I had a glorious tempo run this morning!
1 mile warm up, 5 miles at 8:30 pace, and then my cool down.
I love when I nail the pace on my tempo runs – such a confidence booster!
And you just can’t beat the good old “runner’s high.” #endorphins
Have you ever noticed that, when it comes to running, there really isn’t any sort of middle ground of emotion for people?
I mean, you either love it or you hate it.
I was talking to some friends at CrossFit last night (and don’t EVEN get me started on how some CrossFit folks feel about running!) about some upcoming CrossFit events and why I wasn’t participating. I have some really big long runs coming up in the next few weeks and I have to focus on the mileage. That 50k ain’t gonna run itself!

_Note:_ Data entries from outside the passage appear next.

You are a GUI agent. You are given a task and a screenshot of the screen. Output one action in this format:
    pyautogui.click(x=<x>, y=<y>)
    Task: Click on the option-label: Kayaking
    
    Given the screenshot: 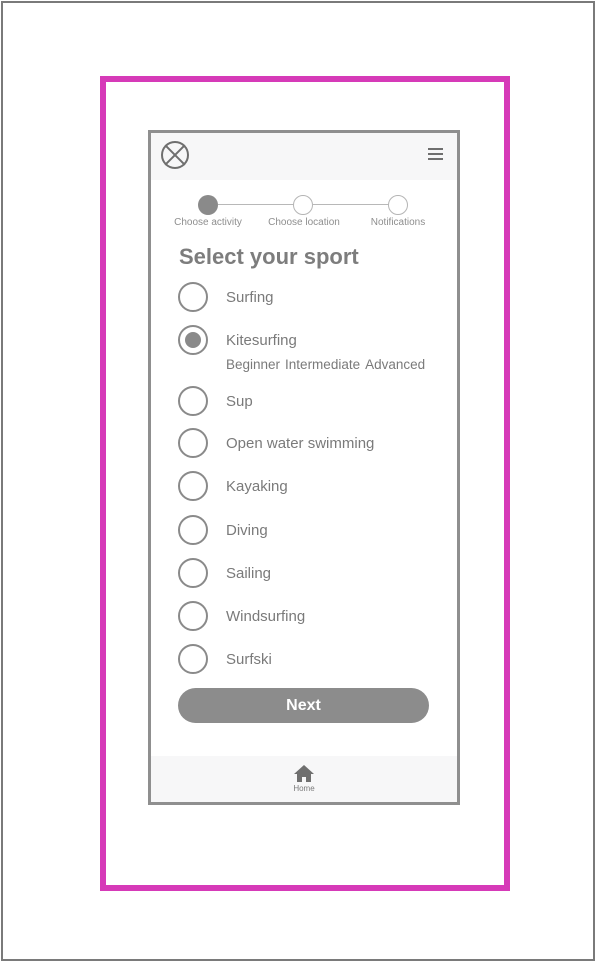 What is the action you would take?
    pyautogui.click(x=257, y=486)
    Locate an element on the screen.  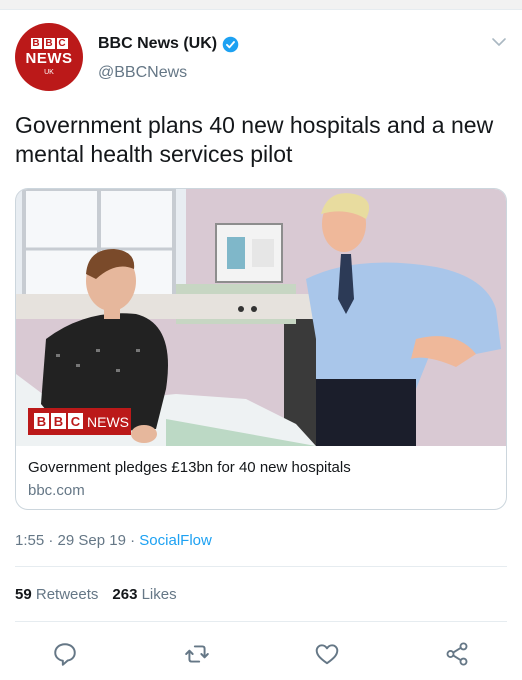
avatar-region-text: UK is located at coordinates (49, 72).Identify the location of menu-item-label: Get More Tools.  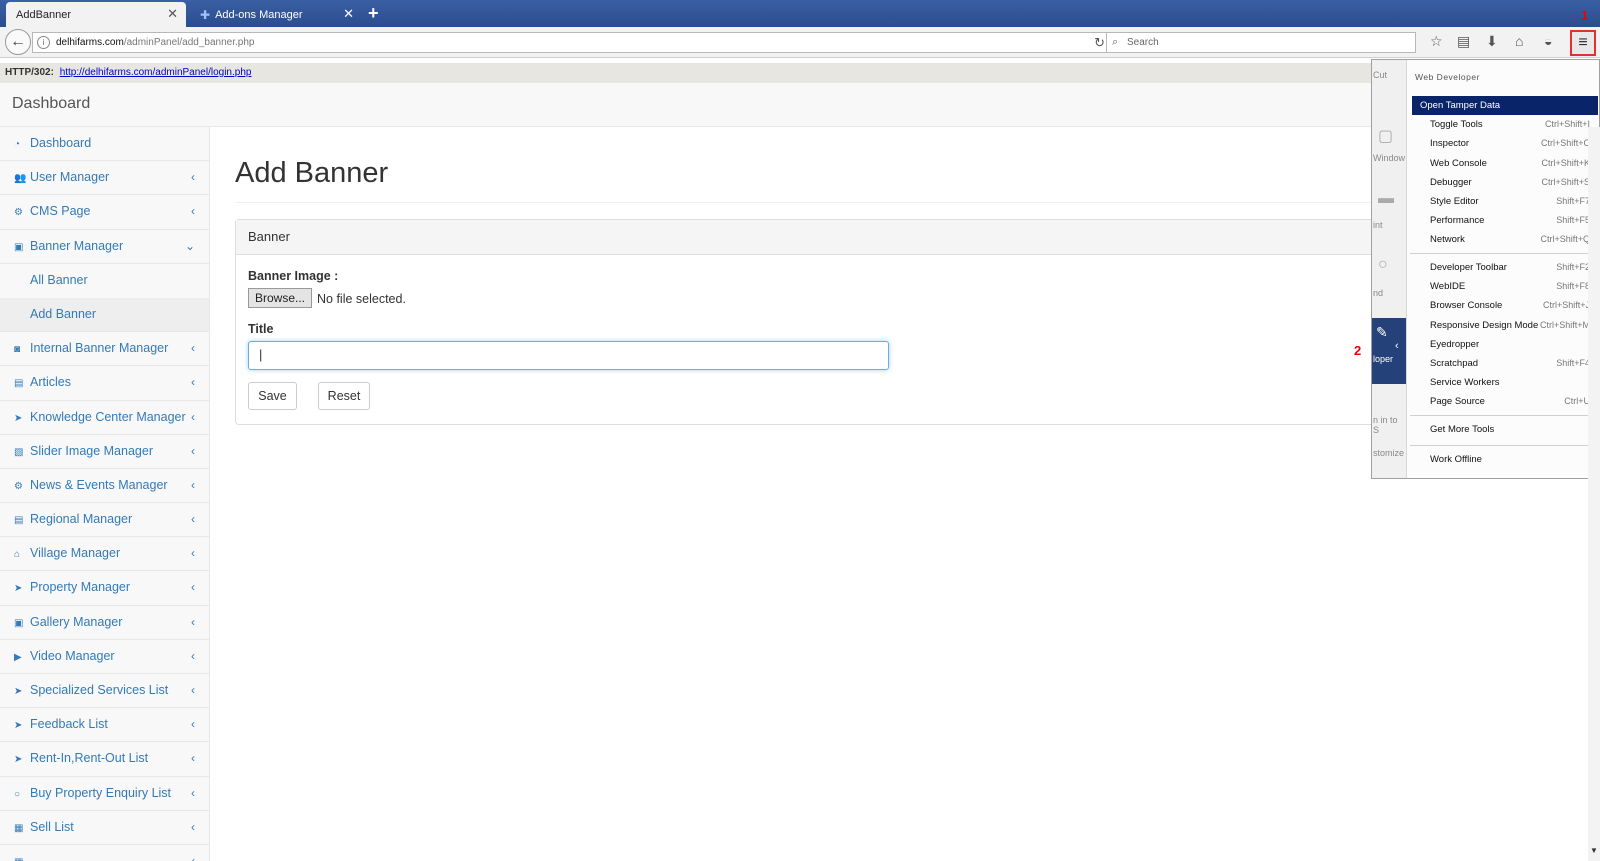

*sidebar* – I had the opportunity to meet Jeff Galloway at FitBloggin’ and was talking with him about training for my first ultra. He asked what kind of training plan I was following and I told him about the hybrid CrossFit Endurance/Run Less Run Faster plan Coach had built for me. His first response? He told me to be careful because he’s heard of a lot of people getting injured doing CrossFit. Not, “sounds like you’re in good hands,” or “wow, that’s an aggressive training plan,” or “yeah, I like the training plans in Run Less Run Faster.” I was a little disappointed in him. I’m pretty sure he doesn’t really know anybody who does CrossFit because he would know that wasn’t true. That the negative publicity gets more airtime than the positive. I mean, it’s true, people do get hurt but that’s usually because they’re not scaling appropriately or aren’t being trained properly by a coach who is worth his/her salt. Rhabdo is not just a CrossFit problem. And besides, people get hurt running, too! All the time! I would like to state though, because I still respect him majorly as a runner, before I started at this new box, I had spoken to one of the coaches at my previous box (the one that closed out of the blue) about running and CrossFit Endurance and he basically spat all over running, touted it as the worst thing ever, etc. Whatever. I like my happy blend. 🙂 *okay, I’m done*
Anyway, back to the convo with my friends, I mentioned to one (who has done a half-marathon, I might add) that I had a 17-miler on the schedule for this weekend. I think the conversation went a little like this,
“I’ve got 17 on Saturday. You should come run with me!”
And that was from a couple of other people standing at the table where we were! 😉
Then I hear, “I ran 8 miles once. Only because I was tricked. I was told it was a 2-3 mile course, but, nope. Wasn’t.”
And then the general consensus was that everybody hates running (except me, of course). Even the one who ran a half marathon. On purpose!
I love the responses I get at work when people ask why I’m working later than normal. I tell them, “I ran this morning so I came in a little later.”
What do they say?
“On purpose?!?!” or “Was someone chasing you?!?” or even just plain old, “Why?”
Even the runners that just do it for the fitness despise it.
How can that be? How can they not experience that runner’s high, that glorious moment where the heavens open up and shine their light down upon you and make you feel invincible? How can they not love the freedom and the peace and the joy that comes from covering miles lost in thought or listening to the sounds of nature?
Is it because running is considered “punishment” in other sports?
I think that’s so unfair. I mean, really. Burpees are SO much like punishment than running.
But seriously, have you ever met anyone who didn’t have a strong opinion about it? Anyone ever say to you, “oh, hey, yeah, running’s cool. It’s not my favorite but I don’t hate it.”
Nope. Probably not. Because that person doesn’t exist.
Talk to me: How do you feel about running? If you’re a runner, what kind of responses do you get to any sort of running statement you make? Have you ever met someone who just “liked” running? Take his/her picture – I’m pretty sure he/she is an enigma!